Retrotransposons, also known as “jumping genes,” are genes that replicate and mutate and are found in algae. In 2017, researchers from King Abdullah University of Science and Technology in Saudi Arabia discovered that the genes could handle higher heat temperatures . The genes would make the algae that lives amongst coral reefs more heat tolerant. Therefore if the algae can survive higher temperatures, then the hope is that coral would follow suit.
5. Adding electricity
In some areas of the planet, scientists are rebuilding coral reefs with Biorocks, which are steel-framed structures with a low voltage of electricity pulsing through the frame. The electric current passes through sea water and creates a chemical reaction that coats the coral with limestone minerals similar to the natural coating created by young coral.

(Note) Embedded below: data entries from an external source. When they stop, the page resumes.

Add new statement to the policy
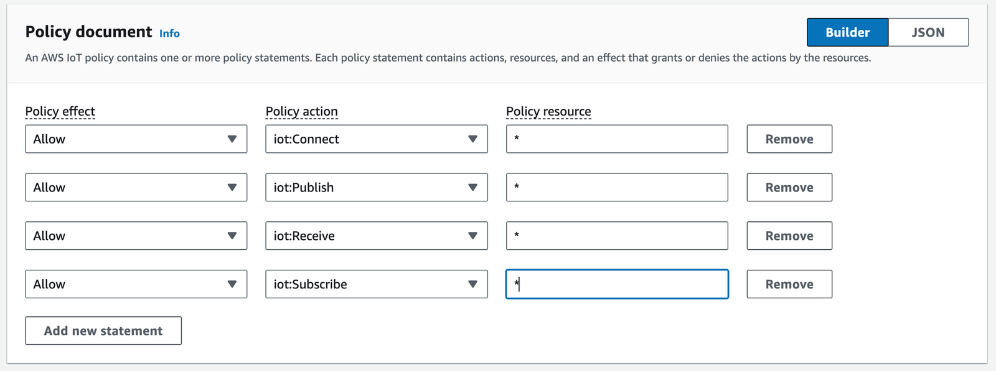This screenshot has width=996, height=371. tap(103, 331)
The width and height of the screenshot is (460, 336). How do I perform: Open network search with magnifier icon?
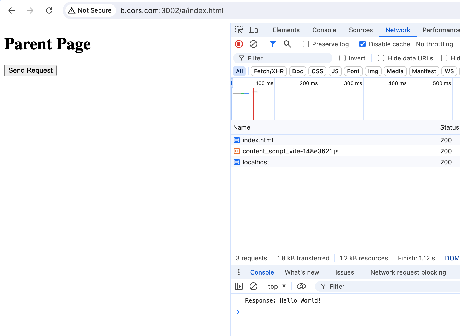[287, 44]
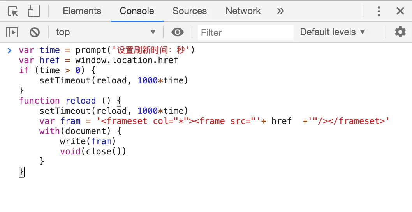
Task: Focus the Filter input field
Action: [x=245, y=32]
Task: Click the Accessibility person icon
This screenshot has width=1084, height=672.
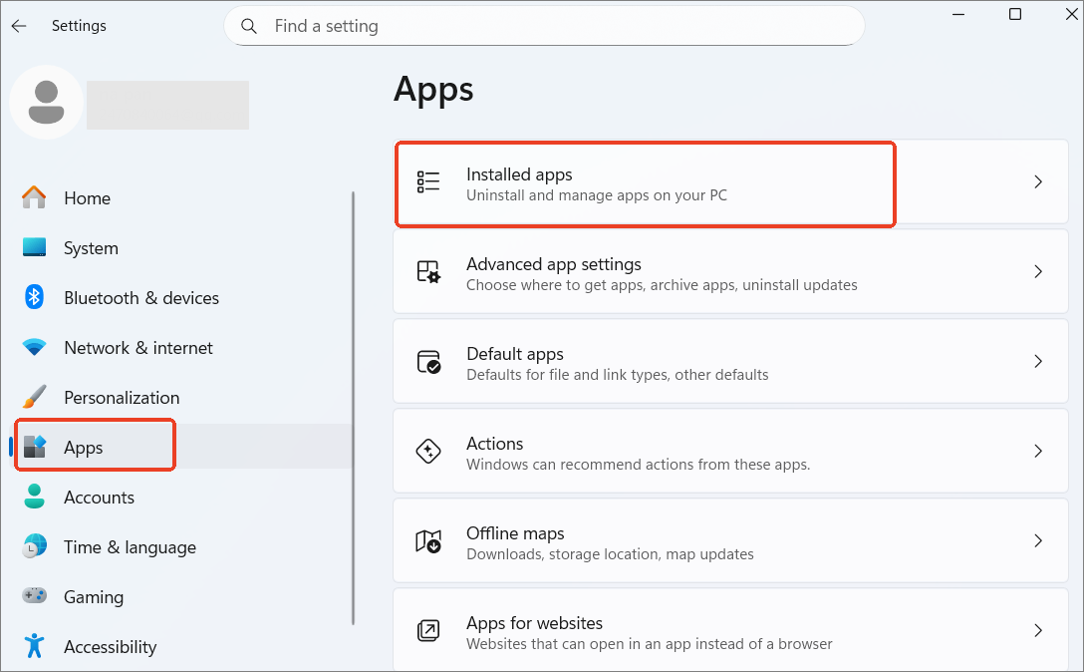Action: point(35,646)
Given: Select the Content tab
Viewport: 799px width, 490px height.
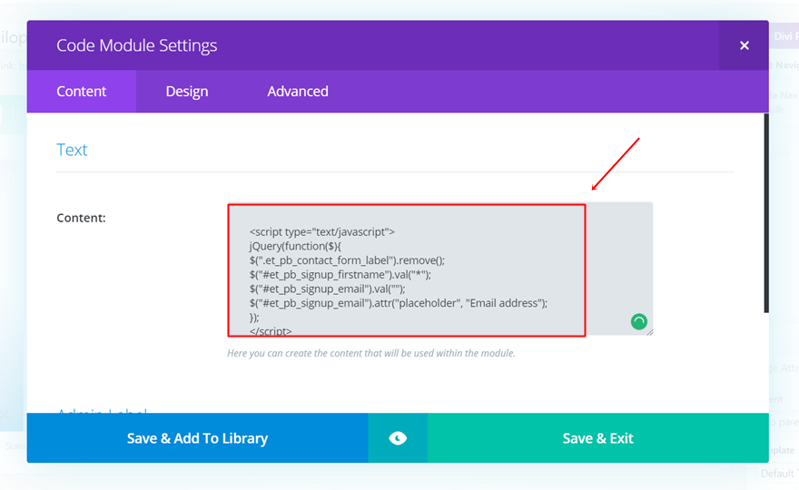Looking at the screenshot, I should tap(82, 92).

“These currents are safe to humans and all marine organisms,” explains the Gili Eco Trust, a nonprofit that has set up more than 100 Biorock structures around islands in Indonesia. “There is no limit in principle to the size or shape of Biorock structures, they could be grown hundreds of miles long if funding allowed. The limestone is the best substrate for hard coral.”
According to the nonprofit Global Coral Reef Alliance, Biorock reefs help speed the growth of coral and make them more resistant to increases in temperature and acidity.
6. Gene storage banks
Worst-case scenario is that we lose many or all corals in the next 50 to 100 years. We need to have a repository of their genetic information so there’s still a possibility of restoration even if they disappear from the wild. “We need to be gathering this genetic diversity and trying to help while there’s still a lot of diversity in place in the ocean,” Mary Hagedorn, a senior research scientist at the Smithsonian Conservation Biology Institute, who’s based in Kaneohe, Hawaii, told NPR’s Science Friday.
It’s encouraging that all this work is ongoing. “We created these problems,” Michael P. Crosby, president of the Mote Marine Laboratory & Aquarium in Sarasota, Florida, told the New York Times. “We have to get actively involved in helping the corals come back.”
But while there is renewed hope and action for corals due to the above techniques and backstops, it would obviously be simpler (not to mention less costly — none of the research and work above is cheap), to mitigate global warming and water pollution now.